Congratulations to Claudine Tuyishime on being selected as PEN’s September Educator of the Month! Special thanks to Joel Musaasizi for his nomination and blog submission.
Claudine Tuyishime is part of the Wildlife Conservation Society (WCS) Rwanda team. WCS has been working in Rwanda to support the conservation of the Nyungwe Forest for the past 25 years. The Project Conservation de la Forêt de Nyungwe (PCFN) was established and continued operating throughout the civil wars in the mid 1990s. WCS’s intervention in Nyungwe was key to the creation of the Nyungwe Forest National Park in 2005. The park is one of the most densely populated areas in Africa and harbors a population of 13 different primate species, including 350 chimpanzees.
I feel privileged to work with Claudine Tuyishime, Education and Outreach Officer for the Nyungwe Forest Conservation Project. Claudine is very passionate and dedicated to primate education. This dedication has enabled her to establish 22 nature clubs in schools with an average of 14,000 students. Prior to WCS and Claudine’s efforts, the nature clubs were non-existence around Nyungwe National Park. Besides training 20 teachers in the use of educational materials, she also works with District Environment Officers to develop activities and materials, promoting chimpanzee conservation.
As part of the program, she spearheaded the development and distribution of 1,000 copies of the chimpanzee conservation education games, which were distributed in 22 schools. This game has not only interested young people in joining nature clubs, but it also helped them to distinguish chimpanzees from other primates and to learn about threats caused by the communities around the park. WCS shared this game with PEN and is available for download on the Resource Library.
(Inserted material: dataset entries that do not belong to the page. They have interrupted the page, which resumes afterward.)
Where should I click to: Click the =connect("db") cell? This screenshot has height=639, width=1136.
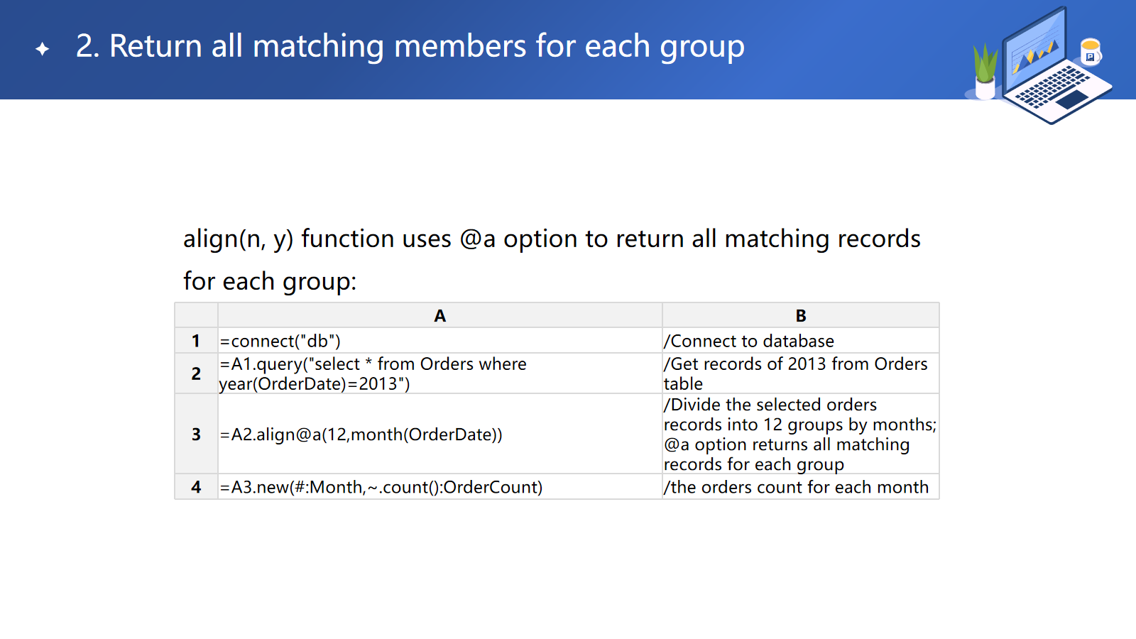[x=280, y=342]
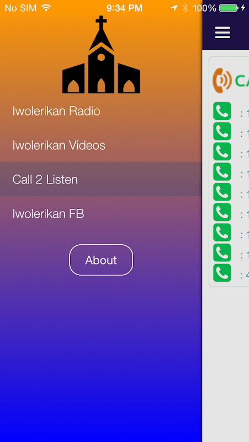
Task: Tap the Wi-Fi icon in status bar
Action: click(46, 8)
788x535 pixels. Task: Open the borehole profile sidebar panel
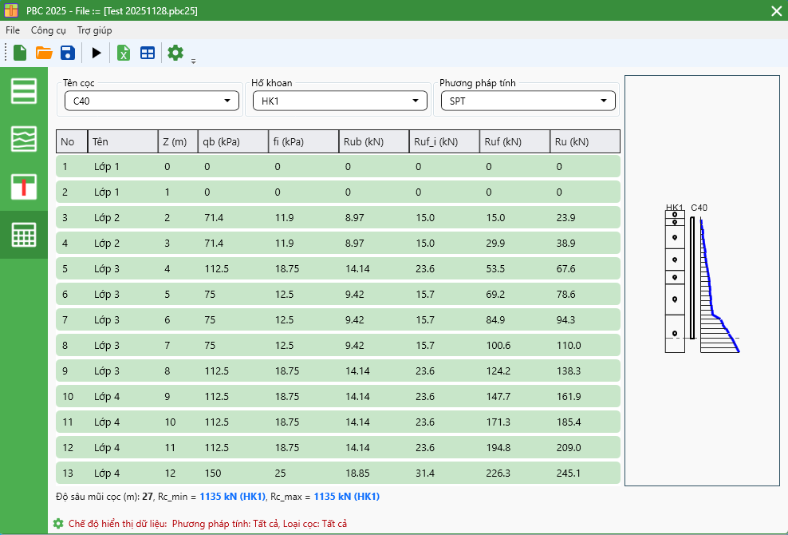[x=24, y=139]
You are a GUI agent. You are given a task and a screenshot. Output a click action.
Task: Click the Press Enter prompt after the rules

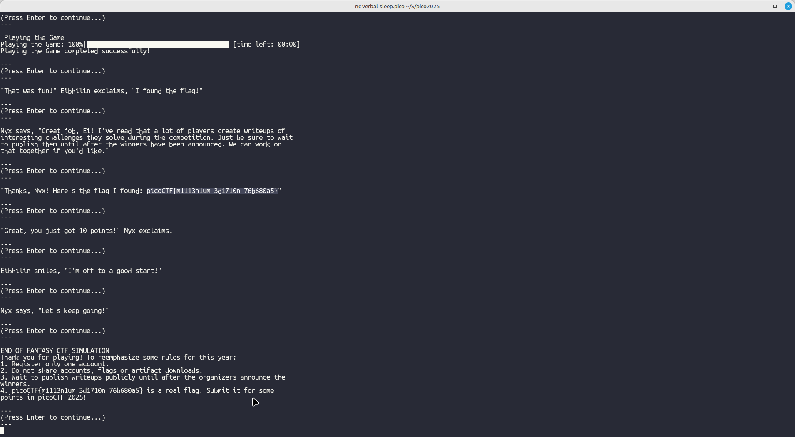click(x=53, y=417)
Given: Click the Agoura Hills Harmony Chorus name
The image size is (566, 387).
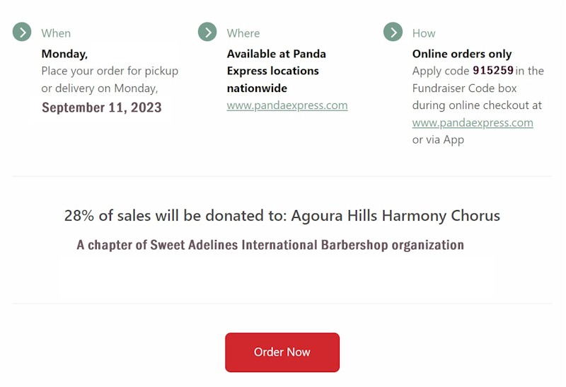Looking at the screenshot, I should [395, 216].
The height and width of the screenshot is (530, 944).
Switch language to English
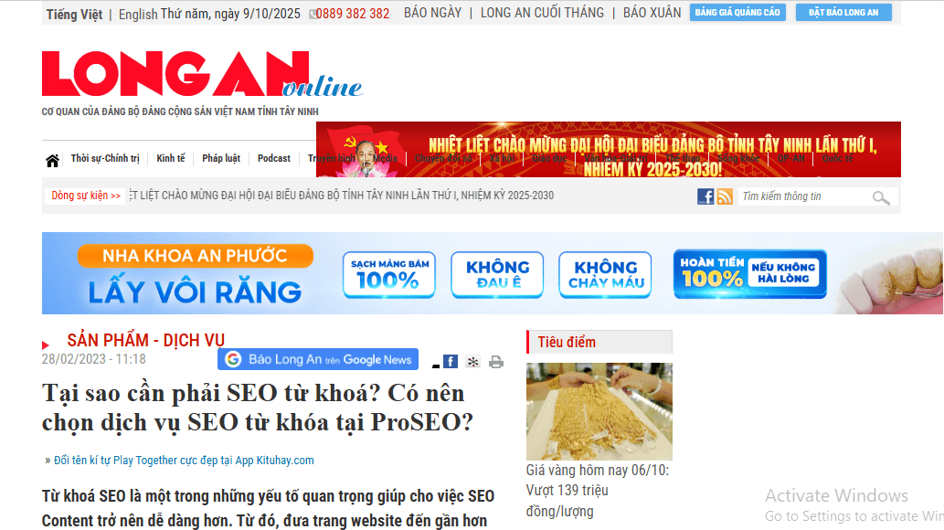[x=138, y=14]
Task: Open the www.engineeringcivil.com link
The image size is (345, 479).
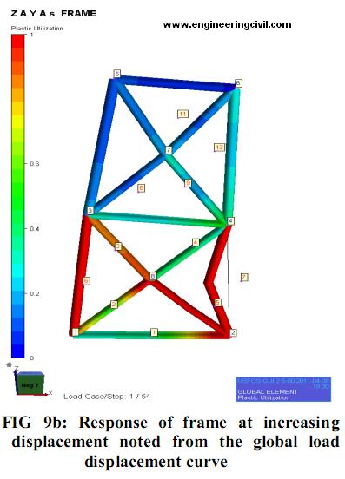Action: (227, 24)
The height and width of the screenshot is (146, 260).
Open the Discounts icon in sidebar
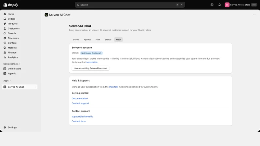coord(5,38)
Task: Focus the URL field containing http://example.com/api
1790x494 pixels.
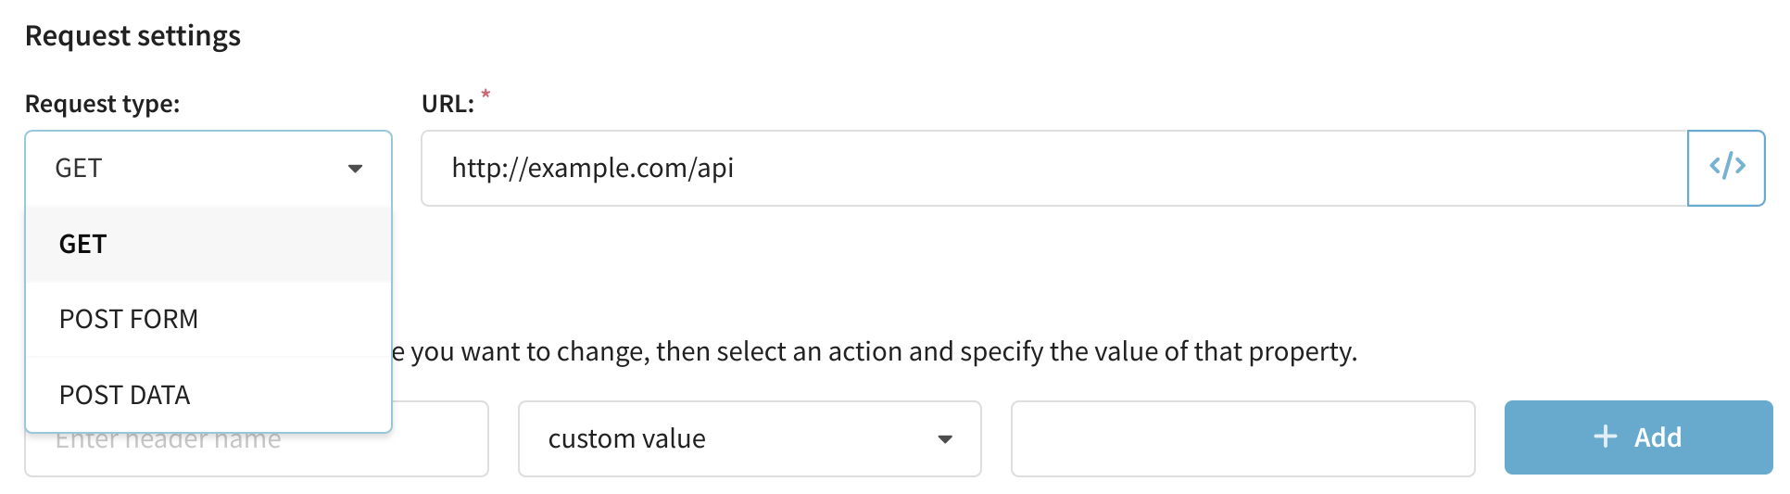Action: pyautogui.click(x=1054, y=168)
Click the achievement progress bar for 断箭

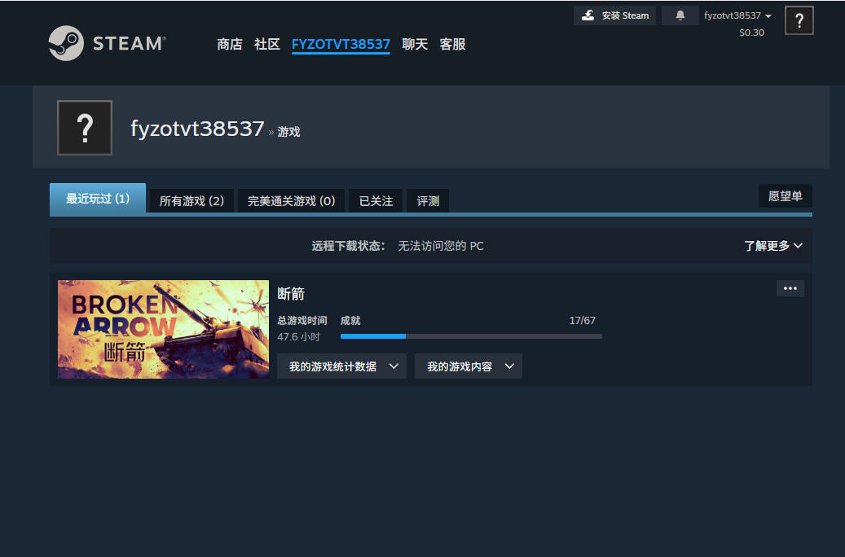[x=471, y=336]
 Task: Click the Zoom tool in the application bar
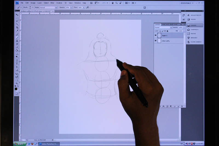click(x=117, y=3)
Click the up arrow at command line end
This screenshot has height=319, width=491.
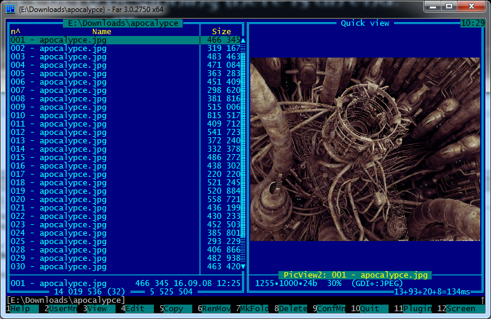click(x=482, y=300)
Claudine also spearheaded the compilation of a chimpanzee storybook entitled Inshuti Nshya Ya Kajo na Akari, which means a new friend for Kajo and Akari. The storybook depicts the life of two young chimpanzees in the Nyungwe Forest, the dangers they face from poaching, fire, miners, and from people when they wonder outside of the forest. This book is a compilation of stories written by girls of the Gisakura Nature Club. It has allowed the girls to express themselves and share their knowledge of chimpanzees with others. By reading this book, children were encouraged to become conservation stewards of chimpanzees and learn that they can live in close proximity and harmony with each other.
The area where Claudine works is challenging because the local community is living in poverty. Their attitudes are difficult to change towards supporting conservation. Claudine is dedicated to inspiring communities around the park to love and value chimpanzees, especially due to the economic benefits associated with ecotourism activities in the region.
She established a partnership with the Rwanda Development Board (RDB) and local government to develop a comprehensive education and outreach strategy for the park. With Claudine’s determination to save chimpanzees and other primates in their natural habitat in Nyungwe, I believe the sky is the limit. Bravo, Claudine!
This blog post was written by Joel Musaasizi, a Conservation Biologist from Uganda. He previously worked with the Wildlife Clubs of Uganda. Joel is currently supporting the development and implementation of education and outreach initiatives around Nyungwe National Park.